To overcome these limitations, we tried to use RT-qPCR of specific genes as an alternative to diagnose the presence of the ETV6-RUNX1 translocation. Overexpression of the RNA binding protein (RBP), Insulin like Growth Factor 2 mRNA Binding Protein 1 (IGF2BP1) has been reported previously in ETV6-RUNX1 positive B-ALL patients (23). IGF2BP1 is an oncofetal protein overexpressed in epithelial cancers including colorectal and breast cancers and is known to bind oncogenic mRNAs and increase their stability (24). In this study, we have demonstrated the utility of IGF2BP1 expression in B-ALL patient bone marrow samples to diagnose the presence of the ETV6-RUNX1 translocation. Since IGF2BP1 is an RNA binding protein (RBP), we have also used data mining of multiple high throughput public datasets to identify its binding targets and have tested the utility of the expression of two of these targets, EGFL7 and MYC, to diagnose the translocation.
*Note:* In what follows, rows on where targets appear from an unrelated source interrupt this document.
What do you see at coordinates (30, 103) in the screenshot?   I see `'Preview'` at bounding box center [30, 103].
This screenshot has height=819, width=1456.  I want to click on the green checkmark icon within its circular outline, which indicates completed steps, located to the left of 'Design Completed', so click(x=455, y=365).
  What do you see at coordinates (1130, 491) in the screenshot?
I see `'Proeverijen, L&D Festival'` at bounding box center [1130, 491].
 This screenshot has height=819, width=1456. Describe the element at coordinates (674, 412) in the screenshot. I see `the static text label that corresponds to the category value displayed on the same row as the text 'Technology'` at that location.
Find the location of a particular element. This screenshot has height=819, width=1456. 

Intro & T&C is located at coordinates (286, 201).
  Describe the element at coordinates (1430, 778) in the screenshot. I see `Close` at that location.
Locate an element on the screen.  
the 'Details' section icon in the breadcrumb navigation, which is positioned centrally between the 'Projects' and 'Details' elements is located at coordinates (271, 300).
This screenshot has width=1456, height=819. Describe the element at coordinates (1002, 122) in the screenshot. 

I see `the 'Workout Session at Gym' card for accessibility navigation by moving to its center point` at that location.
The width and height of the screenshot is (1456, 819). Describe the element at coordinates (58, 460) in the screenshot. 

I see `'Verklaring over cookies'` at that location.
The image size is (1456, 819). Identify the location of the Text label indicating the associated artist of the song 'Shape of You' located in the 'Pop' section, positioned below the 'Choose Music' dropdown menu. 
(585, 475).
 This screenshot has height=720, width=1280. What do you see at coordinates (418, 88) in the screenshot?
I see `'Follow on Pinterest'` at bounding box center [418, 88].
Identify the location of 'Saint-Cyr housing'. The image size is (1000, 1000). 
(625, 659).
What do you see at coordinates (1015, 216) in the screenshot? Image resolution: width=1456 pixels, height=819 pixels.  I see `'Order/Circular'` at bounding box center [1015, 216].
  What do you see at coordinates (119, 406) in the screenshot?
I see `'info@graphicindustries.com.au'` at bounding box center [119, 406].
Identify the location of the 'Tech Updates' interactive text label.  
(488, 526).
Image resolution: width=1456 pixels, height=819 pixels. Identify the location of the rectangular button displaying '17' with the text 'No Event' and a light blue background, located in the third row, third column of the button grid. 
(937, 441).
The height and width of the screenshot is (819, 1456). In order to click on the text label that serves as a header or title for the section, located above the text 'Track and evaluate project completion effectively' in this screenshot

We conclude that all of these have the potential to be good candidates for identifying the presence of the translocation with IGF2BP1 being the best among them.

Material and Methods

Patient Samples

Inclusion/Exclusion criteria: Newly diagnosed B-ALL patients (diagnosis established by morphology, immunophenotyping, and molecular genetics), age from 0 to 18 years, and written informed consent of parents obtained prior patient enrolment. Patients treated elsewhere initially or ALL developing secondary to another malignancy were excluded from the study.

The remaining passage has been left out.